Under the Radar

Sound Off: Should the VA Prescribe Medical Marijuana?


There's a widespread belief that medical cannabis can help treat patients dealing with PTSD, but the Federal government doesn't allow Veterans Affairs doctors to prescribe the drug (even in the 23 states that have legalized it for medicinal purposes) and has specifically prohibited them from even offering an opinion about whether it might help an individual patient.

A new Quinnipiac University National poll has found that 87% of Americans believe that VA doctors should be able to provide marijuana pills to veterans suffering from post-traumatic stress disorder. Eight-seven percent. Can anyone think of another issue that 87% of Americans would agree on?

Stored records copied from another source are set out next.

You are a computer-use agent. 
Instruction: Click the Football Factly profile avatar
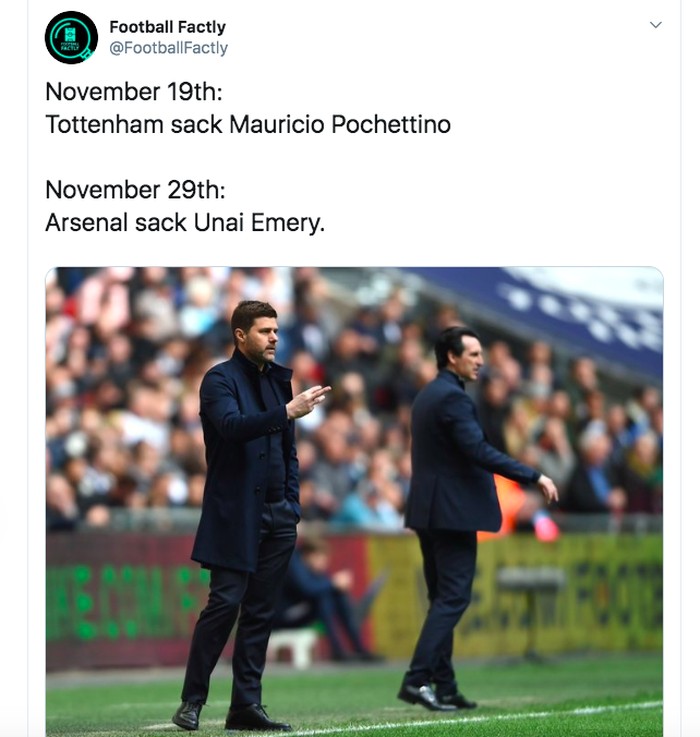71,37
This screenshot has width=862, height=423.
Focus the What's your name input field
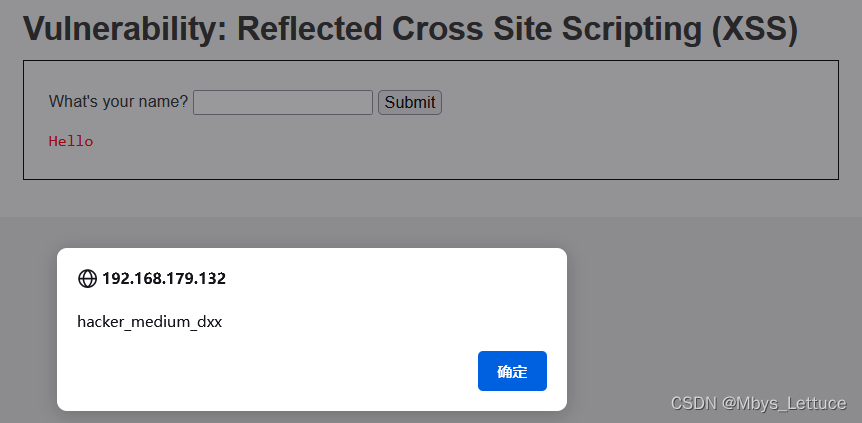coord(283,102)
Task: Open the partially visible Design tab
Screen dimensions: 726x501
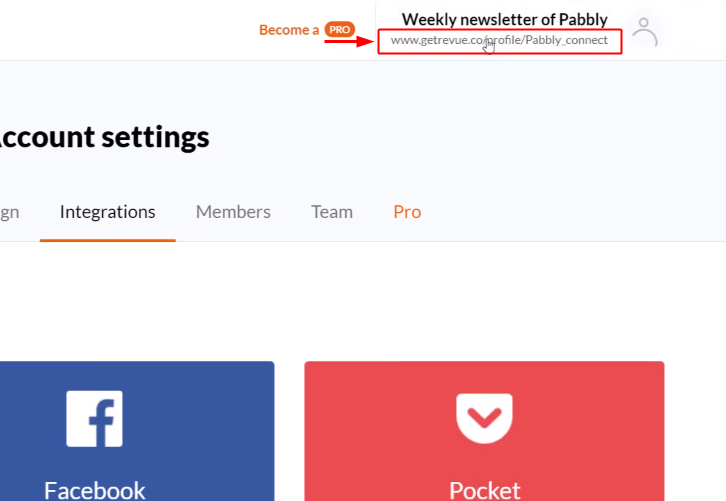Action: click(x=9, y=213)
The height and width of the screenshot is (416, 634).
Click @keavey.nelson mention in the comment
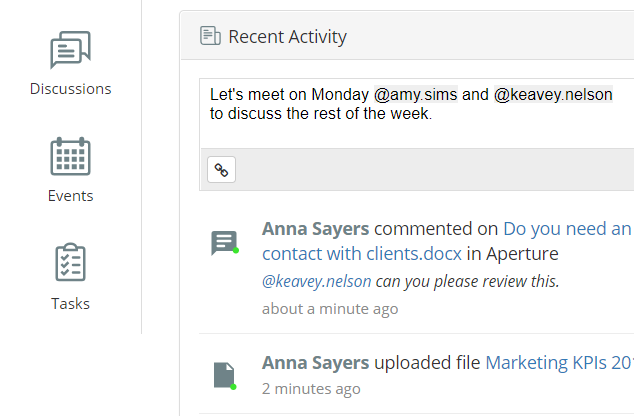click(x=316, y=281)
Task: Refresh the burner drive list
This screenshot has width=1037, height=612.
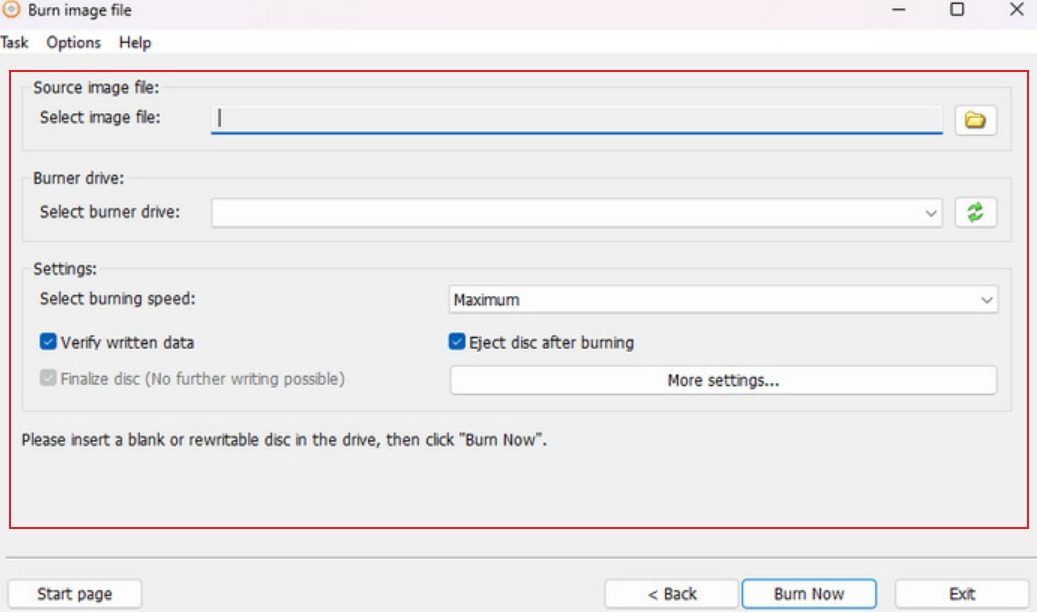Action: pos(975,212)
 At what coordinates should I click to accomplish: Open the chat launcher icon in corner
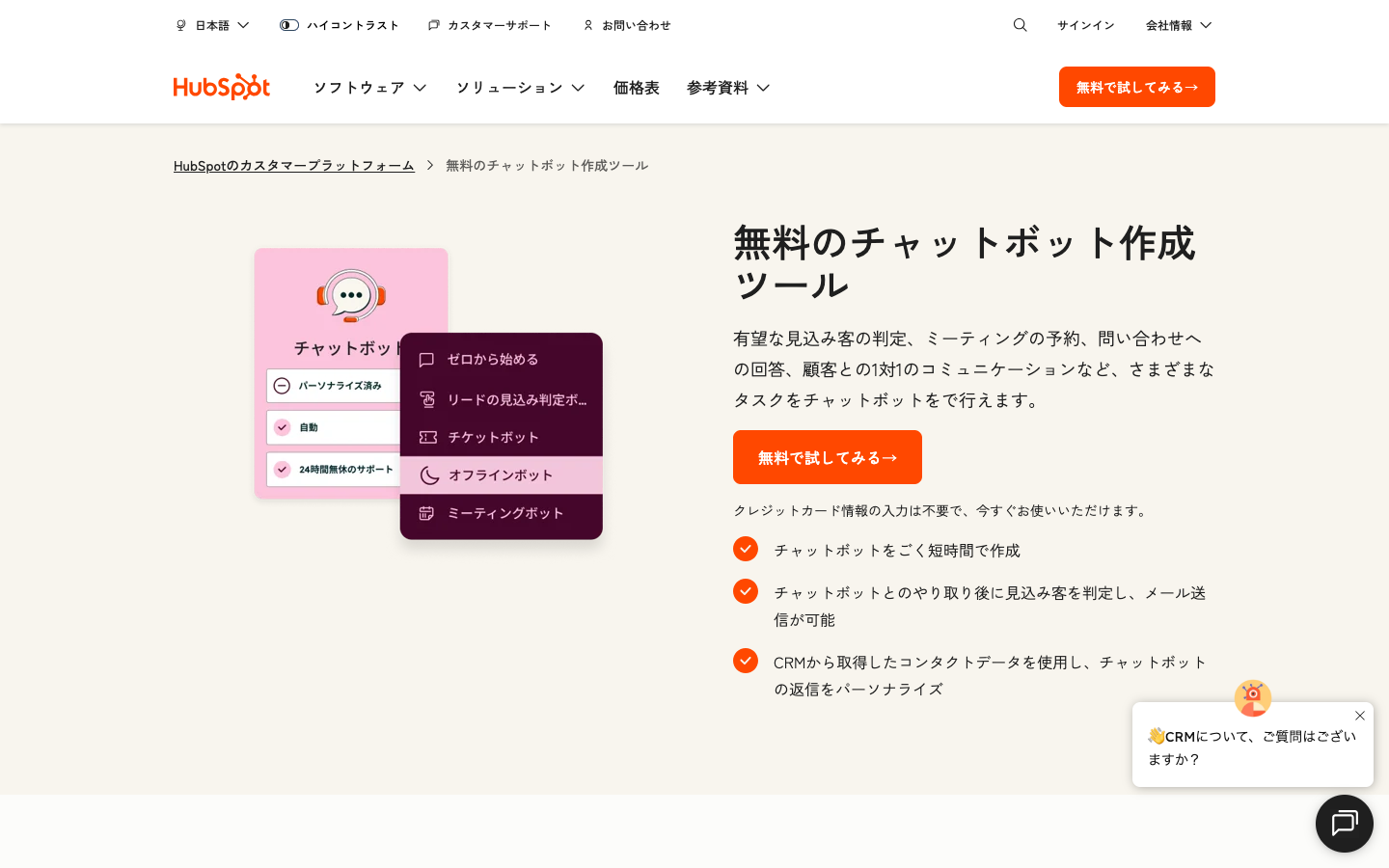click(x=1344, y=824)
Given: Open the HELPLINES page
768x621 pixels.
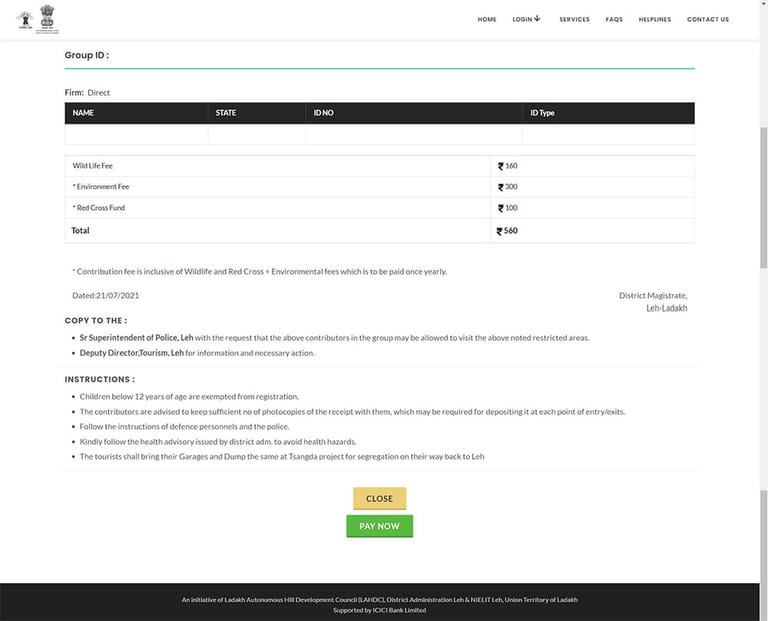Looking at the screenshot, I should tap(655, 19).

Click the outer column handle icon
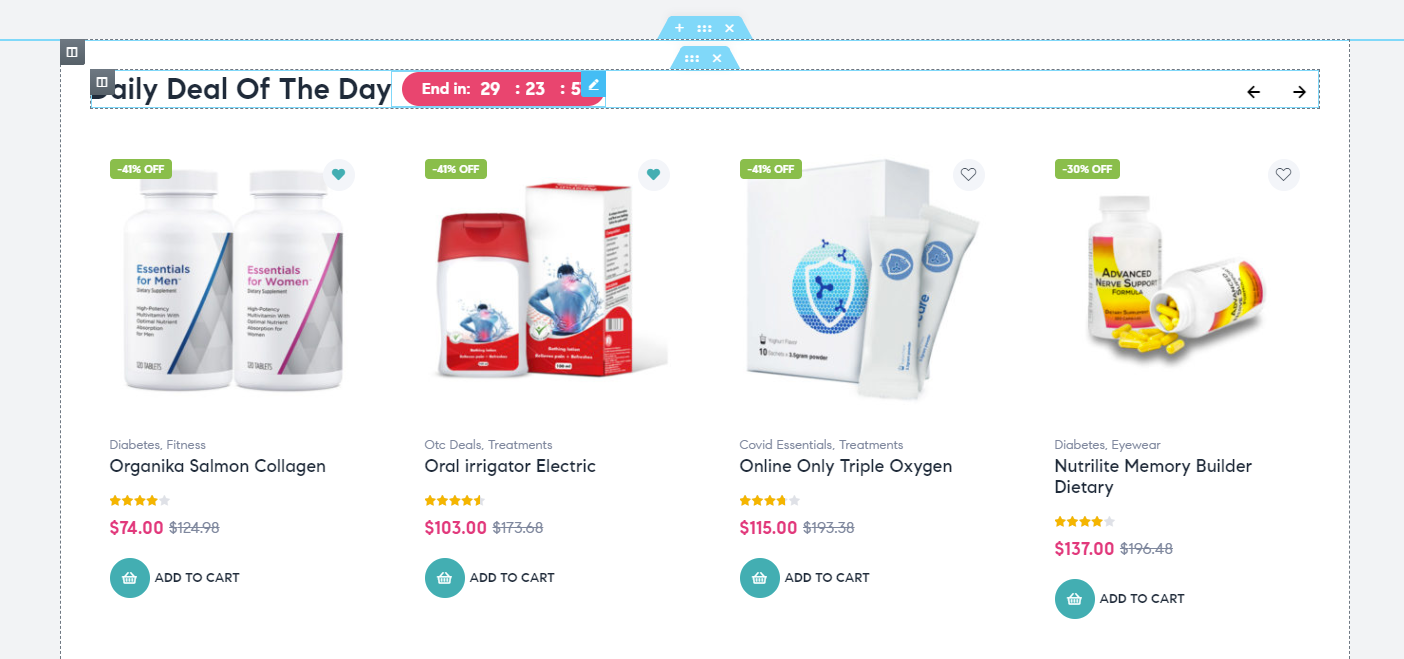[72, 52]
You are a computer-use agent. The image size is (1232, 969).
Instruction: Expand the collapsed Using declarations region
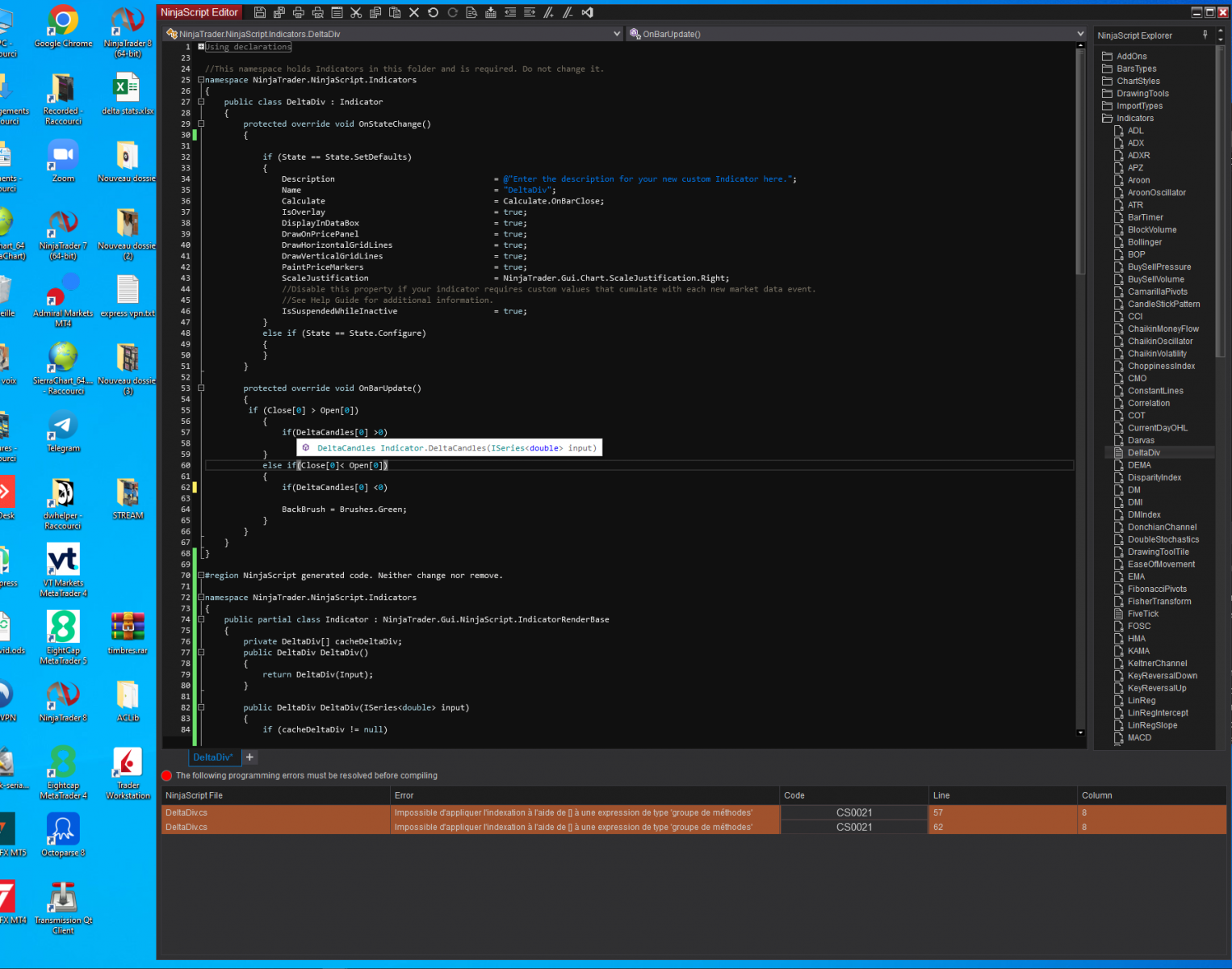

Even in military households (where one family member is a veteran or on active duty military service), there's still 82% support for the proposition.

For any progress to be made, the DEA must first downgrade marijuana from its current Schedule 1 status alongside heroin and LSD. Even cocaine and morphine, which have recognized medical uses, are Schedule 2. In a letter to lawmakers this past spring, the DEA has indicated that it is considering the change.

For those interested in broader availability, the poll found that 54% of Americans believe that marijuana should be legal without restrictions (although 57% of Americans over the age of 65 remain opposed to the question.)

What do you think? Should VA doctors be allowed to prescribe marijuana to their patients? Sound off!